In questo 2014 ricco di graditi ritorni, “Echo and The Bunnymen” e “The Afghan Whigs” (per me) su tutti, un altro gruppo si ripresenta timidamente alla ribalta, un gruppo che, a cavallo degli anni duemila, pubblicava due grandissimi capolavori come “Shrink” (1998) e “Neon Golden” (2002) nei quali la fusione tra schizzi elettronici, atmosfere jazz e chitarre acustiche raggiungeva (per me) picchi di perfezione musicale.
Dopo la pubblicazione nel 2008 di “The Devil, You + Me”, i tedeschi The Notwist tornano con un'opera che non si discosta molto dai loro dischi passati. “Close To The Glass” è un album molto gradevole.
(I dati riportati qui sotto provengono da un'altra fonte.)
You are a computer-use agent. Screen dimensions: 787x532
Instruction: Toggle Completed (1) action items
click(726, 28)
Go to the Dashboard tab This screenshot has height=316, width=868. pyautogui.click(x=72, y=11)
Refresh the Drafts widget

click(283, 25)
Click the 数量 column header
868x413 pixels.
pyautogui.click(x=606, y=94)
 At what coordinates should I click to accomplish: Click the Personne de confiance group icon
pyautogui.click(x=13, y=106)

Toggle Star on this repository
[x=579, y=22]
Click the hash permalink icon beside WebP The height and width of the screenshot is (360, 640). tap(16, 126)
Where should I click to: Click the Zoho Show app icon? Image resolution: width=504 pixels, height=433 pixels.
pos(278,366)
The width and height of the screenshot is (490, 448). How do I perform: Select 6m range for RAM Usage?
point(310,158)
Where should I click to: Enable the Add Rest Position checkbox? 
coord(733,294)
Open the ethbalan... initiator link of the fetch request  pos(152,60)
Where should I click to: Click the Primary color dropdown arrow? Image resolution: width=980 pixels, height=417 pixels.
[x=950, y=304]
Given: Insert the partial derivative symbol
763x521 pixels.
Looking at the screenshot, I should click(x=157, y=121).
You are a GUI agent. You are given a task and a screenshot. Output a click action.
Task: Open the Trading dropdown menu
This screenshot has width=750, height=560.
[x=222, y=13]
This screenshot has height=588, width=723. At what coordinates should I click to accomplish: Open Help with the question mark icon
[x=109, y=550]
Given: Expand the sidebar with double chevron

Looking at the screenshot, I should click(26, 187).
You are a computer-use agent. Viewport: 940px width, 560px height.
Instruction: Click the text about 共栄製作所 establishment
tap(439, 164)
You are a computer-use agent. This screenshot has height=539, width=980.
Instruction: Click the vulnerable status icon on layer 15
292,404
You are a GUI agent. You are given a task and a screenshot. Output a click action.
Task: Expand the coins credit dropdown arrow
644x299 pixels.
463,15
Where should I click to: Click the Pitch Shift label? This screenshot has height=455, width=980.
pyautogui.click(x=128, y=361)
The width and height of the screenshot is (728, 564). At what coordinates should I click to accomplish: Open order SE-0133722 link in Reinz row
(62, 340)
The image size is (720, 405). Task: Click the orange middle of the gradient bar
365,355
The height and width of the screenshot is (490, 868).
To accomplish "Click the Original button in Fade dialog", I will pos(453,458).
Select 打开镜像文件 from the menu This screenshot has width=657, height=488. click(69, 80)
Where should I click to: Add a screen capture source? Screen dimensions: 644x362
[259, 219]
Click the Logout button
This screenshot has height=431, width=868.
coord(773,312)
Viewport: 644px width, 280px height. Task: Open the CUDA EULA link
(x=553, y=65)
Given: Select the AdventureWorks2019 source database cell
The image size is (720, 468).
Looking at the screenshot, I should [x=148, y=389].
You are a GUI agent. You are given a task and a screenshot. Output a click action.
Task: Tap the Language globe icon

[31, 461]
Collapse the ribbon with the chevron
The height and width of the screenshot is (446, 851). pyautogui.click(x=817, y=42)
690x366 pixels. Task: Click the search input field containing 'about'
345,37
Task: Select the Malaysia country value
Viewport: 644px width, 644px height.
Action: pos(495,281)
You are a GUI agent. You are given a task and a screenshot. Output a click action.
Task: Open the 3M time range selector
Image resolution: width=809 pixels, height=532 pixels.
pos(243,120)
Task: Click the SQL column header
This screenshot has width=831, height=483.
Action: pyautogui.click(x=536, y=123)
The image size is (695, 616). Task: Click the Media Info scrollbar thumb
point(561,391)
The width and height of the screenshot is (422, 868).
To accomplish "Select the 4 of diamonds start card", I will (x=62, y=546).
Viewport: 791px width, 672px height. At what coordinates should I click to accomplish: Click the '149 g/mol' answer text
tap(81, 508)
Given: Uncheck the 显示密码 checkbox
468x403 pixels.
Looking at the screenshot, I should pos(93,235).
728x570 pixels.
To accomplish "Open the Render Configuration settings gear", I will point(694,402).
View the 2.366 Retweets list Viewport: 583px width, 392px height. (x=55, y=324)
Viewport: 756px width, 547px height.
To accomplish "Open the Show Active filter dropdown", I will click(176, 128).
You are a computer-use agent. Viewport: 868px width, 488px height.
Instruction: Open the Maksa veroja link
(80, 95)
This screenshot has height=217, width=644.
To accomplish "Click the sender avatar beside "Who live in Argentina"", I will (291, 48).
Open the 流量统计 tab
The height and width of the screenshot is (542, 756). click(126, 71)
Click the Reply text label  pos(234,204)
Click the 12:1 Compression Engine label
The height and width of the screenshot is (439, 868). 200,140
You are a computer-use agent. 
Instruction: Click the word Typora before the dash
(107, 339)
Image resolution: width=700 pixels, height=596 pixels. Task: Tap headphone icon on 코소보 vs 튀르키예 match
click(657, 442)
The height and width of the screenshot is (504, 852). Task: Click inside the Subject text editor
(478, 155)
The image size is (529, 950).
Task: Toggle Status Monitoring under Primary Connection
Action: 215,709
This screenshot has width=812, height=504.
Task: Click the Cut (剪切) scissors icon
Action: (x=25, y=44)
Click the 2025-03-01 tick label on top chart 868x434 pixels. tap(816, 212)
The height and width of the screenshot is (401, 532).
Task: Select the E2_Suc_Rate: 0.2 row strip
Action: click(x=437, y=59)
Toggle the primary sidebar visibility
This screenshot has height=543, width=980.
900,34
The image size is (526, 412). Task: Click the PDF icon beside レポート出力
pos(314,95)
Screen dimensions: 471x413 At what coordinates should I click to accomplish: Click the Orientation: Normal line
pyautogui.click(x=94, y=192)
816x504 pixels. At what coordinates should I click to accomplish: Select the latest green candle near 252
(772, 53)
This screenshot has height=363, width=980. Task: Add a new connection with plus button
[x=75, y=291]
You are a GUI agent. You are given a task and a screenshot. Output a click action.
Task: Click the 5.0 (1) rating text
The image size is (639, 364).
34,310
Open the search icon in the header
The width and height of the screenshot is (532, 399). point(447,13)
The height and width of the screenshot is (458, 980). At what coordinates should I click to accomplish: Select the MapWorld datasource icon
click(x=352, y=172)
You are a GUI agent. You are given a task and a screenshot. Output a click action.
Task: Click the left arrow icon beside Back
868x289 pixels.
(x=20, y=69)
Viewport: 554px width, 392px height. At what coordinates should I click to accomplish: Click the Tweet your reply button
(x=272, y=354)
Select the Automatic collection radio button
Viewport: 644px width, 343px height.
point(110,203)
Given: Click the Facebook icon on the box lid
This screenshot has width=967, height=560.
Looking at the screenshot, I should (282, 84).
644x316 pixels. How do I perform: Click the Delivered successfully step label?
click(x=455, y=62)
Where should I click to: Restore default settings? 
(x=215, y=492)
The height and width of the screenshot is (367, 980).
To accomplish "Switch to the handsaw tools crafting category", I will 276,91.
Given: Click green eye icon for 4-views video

Deve naturalmente piacere all’ascoltatore la vocina lieve e sussurrata di Markus Archer, androgina e fragile come poche altre in circolazione. Devono piacere gli accumuli e i grovigli elettronici minimali (il singolo “Close To Glass” forse ne è l’esempio più lampante). L’ascoltatore dovrà apprezzare la semplicità della chitarra acustica di “Kong”, “Steppin’in” e “Casino”, le distorsioni elettriche di “7-Hour-Drive”, l’intromissione di archi, di ottoni e di tastierine per bambini (Run Run Run). Le persone più esigenti e intransigenti potranno tuffarsi con “Lineri” in lunghe dissonanze sintetiche tanto amate dal mondo dell’elettronica krauta. E pure il lungo finale con “They Follow Me” sembra un cortese “inchino” agli albori elettronici dei primi anni ’70, un “grazie” ai loro maestri e alla loro storia.
“Close To The Glass” non è un album rivoluzionario né per il mondo della musica né per il percorso stilistico dei The Notwist. Markus Acher, Michael Acher al basso, Martin Gretschmann alla programmazione elettronica e Andi Haberl alla batteria confezionano un lavoro ben fatto, di alta sartoria, ritagliato perfettamente sui gusti e sull’emozioni dei loro fan. “Close To The Glass” difficilmente attirerà nelle loro ragnatele elettroniche nuove prede ma certamente non deluderà chi ha amato i loro capolavori passati. “Close To The Glass” non indicherà una nuova direzione nel loro stile ma, vista la netta inversione di rotta rispetto agli esordi duri/metallari/rockettosi dei primi anni ’90, dal gruppo tedesco potremo aspettarci di tutto in futuro.
Disco perfetto per un dolce risveglio, per rimanere accoccolati al cuscino o alla propria dolce metà. Raffinatissimo prodotto sospeso tra indielettronica e pop (d’autore) sperimentale, “Close To Glass” pare guardare più al passato che al futuro. Ma, se proprio proprio devo dirvi la verità (tutta la verità, nient’altro che la verità), io, per un certo passato, metterei la firma. Ditemi solo dove devo firmare.